Aim of the task:
Read through the lines below and copy the ones holding the string "Policy".
Start of Given entries
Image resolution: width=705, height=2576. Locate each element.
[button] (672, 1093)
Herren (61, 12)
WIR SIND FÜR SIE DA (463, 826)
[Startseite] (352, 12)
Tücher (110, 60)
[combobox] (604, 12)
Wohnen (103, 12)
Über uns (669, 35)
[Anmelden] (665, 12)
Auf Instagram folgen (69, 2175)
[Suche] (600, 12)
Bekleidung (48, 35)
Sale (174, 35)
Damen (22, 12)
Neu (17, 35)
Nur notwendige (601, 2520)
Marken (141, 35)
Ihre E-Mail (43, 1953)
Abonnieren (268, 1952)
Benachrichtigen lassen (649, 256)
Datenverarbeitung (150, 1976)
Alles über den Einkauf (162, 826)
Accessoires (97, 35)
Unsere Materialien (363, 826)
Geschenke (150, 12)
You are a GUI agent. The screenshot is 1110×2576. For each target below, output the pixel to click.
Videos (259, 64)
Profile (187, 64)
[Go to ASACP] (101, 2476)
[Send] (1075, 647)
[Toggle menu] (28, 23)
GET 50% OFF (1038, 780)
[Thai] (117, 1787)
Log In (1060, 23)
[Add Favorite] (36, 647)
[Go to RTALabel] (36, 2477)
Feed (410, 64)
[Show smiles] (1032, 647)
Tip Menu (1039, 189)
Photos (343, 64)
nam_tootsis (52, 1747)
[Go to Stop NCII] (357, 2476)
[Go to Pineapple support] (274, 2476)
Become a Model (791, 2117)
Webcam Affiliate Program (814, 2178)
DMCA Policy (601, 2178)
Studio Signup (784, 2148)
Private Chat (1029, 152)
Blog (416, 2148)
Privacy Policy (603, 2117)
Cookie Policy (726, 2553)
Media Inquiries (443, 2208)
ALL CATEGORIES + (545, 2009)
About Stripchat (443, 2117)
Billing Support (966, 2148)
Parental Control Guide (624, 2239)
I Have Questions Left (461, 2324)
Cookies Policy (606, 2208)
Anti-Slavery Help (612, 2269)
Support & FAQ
End of Given entries
Response below:
DMCA Policy (601, 2178)
Privacy Policy (603, 2117)
Cookie Policy (726, 2553)
Cookies Policy (606, 2208)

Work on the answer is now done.